WHAT IS NEEDED – Beginning with the line that holds "Task: Open the app launcher waffle icon", copy every remaining line of the listing below exactly, and leave the pictures out.

☆ ☆ ☆ ☆ ☆

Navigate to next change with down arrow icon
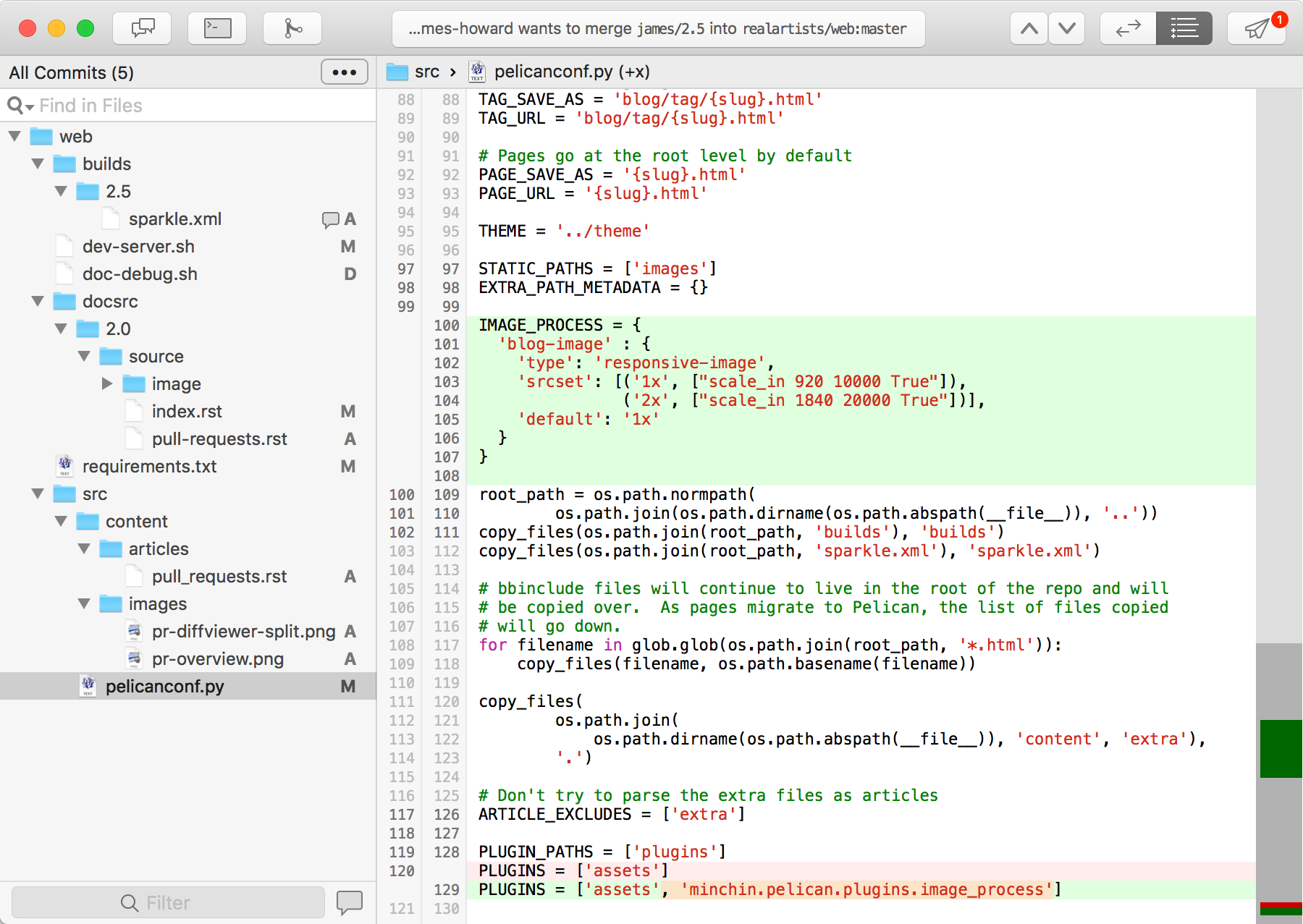Screen dimensions: 1303x924 pyautogui.click(x=1066, y=27)
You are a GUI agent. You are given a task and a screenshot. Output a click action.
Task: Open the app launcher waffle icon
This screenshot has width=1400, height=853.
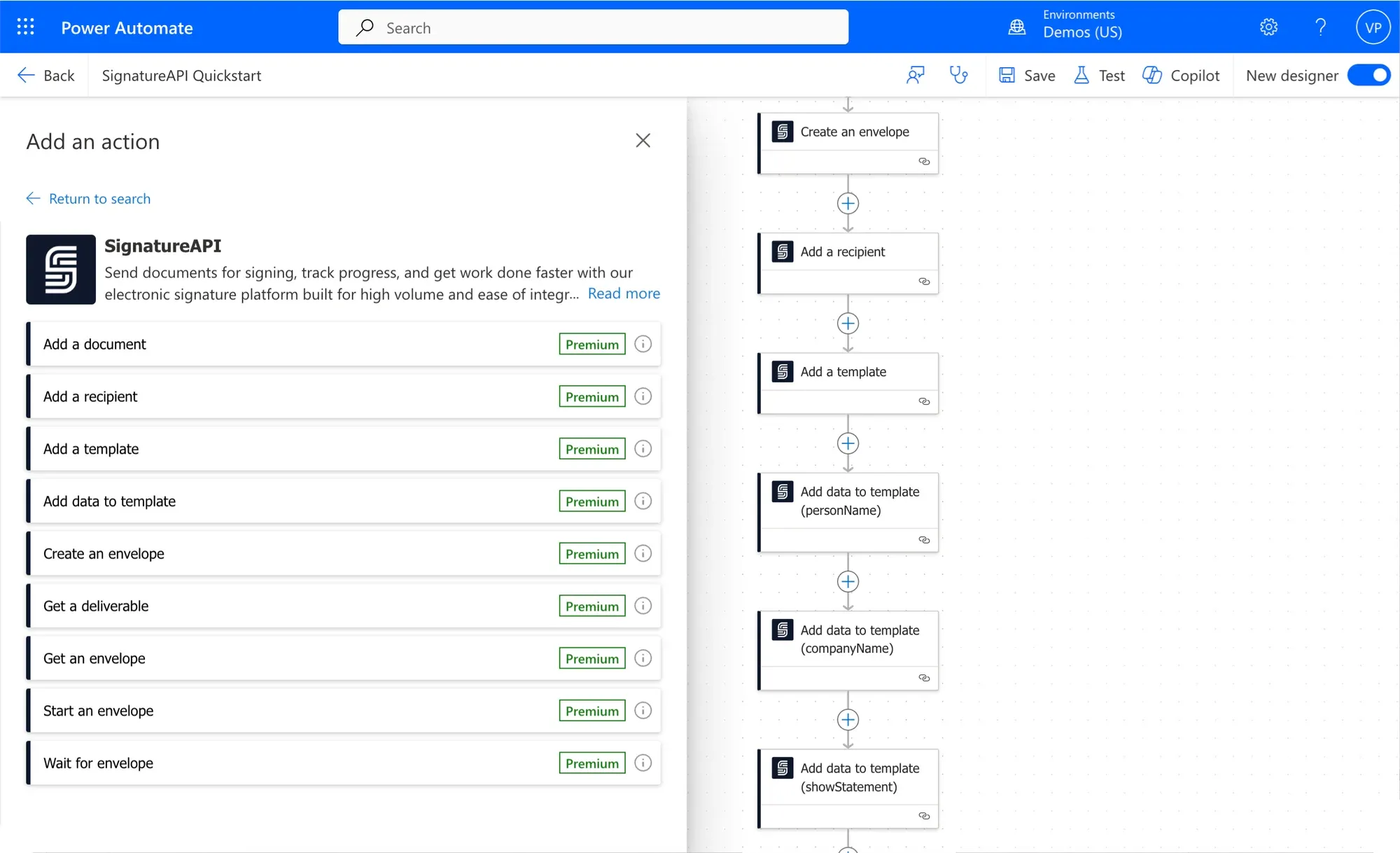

☆ ☆ ☆ ☆ ☆

TASK OUTPUT –
Task: Open the app launcher waffle icon
This screenshot has width=1400, height=853.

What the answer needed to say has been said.